I don’t remember how I found it, or which video marked the gate. It was, in that now-familiar way, a match made by an illegible machine—a digital sorting hat that divined from a swarm of my clicks, views, and lingers an interest of mine that I hadn’t been aware of and can’t account for.

A favorite corner: the video opens on a muscled, sun-washed Australian addressing the camera. He stands in front of a wall of ivy, over-saturated, and touts the benefits of living in the city, “where you can have everything you want and need right on your doorstep.” But there are challenges, of course: It could mean living in a smaller space.

Soon, we meet Douglas Wan of Melbourne—he’s an architect, slight and soft-spoken, who lives an apartment in the “it” part of town. He shares that he’s a fan of simple living, a fact that is about to become very clear.

A cut and the camera crosses the front threshold into his home. A striking black kitchen about three cabinets wide. Visible between the counter and top-mounts is the rest of the efficiency, awash in light-plywood and dotted with bits of green.

It’s small and cleverly-designed. Douglas ticks through the smart, necessary innovations he’s incorporated in order to fit his life so elegantly into 300 square-feet—the deep cabinets open on both sides (living room and kitchen); two frosted panels that allow light to travel from the main room into the bathroom; the top of the desk that slides back to reveal his keyboard for music practice.

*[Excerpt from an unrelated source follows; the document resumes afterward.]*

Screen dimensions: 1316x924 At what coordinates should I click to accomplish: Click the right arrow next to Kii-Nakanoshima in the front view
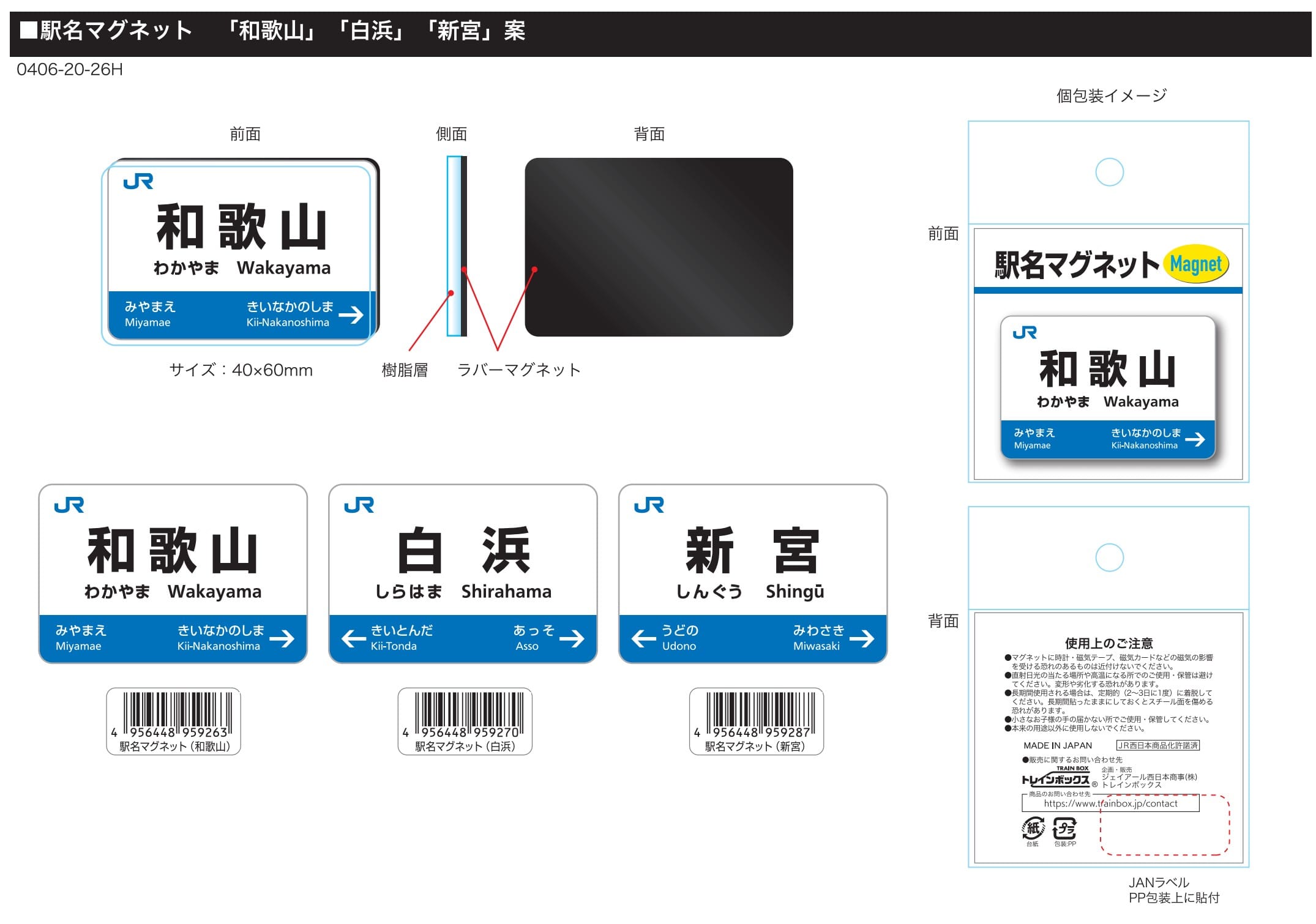coord(351,315)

Now he’s talking about what makes the design of the space work (which it does). Creating a separation of zones is key apparently. He says something about the transition between profane and sacred space which, writing this, I realize I should find off-putting, but I do not.

Thirteen minutes in, the video ends with inoffensive music. Another starts, automatically, and we’re now in Manhattan. A new apartment.

And on like this, in a trance, I continue—watching people share how they make it work in their small spaces. Mostly apartments, but also barn lofts and bike campers. A van conversion maybe, though I don’t like those as much. I can’t tell you why.

I can’t tell you why for any of it, really—why I find it so soothing, why I’ve watched so many hours, why people spend their money renovating small spaces rather than buying something slightly bigger. I just know that I’m glad I’ve found it, tucked away inside the ever-harsher, ever-larger maelstrom of the internet: my own 300 square-foot secret garden.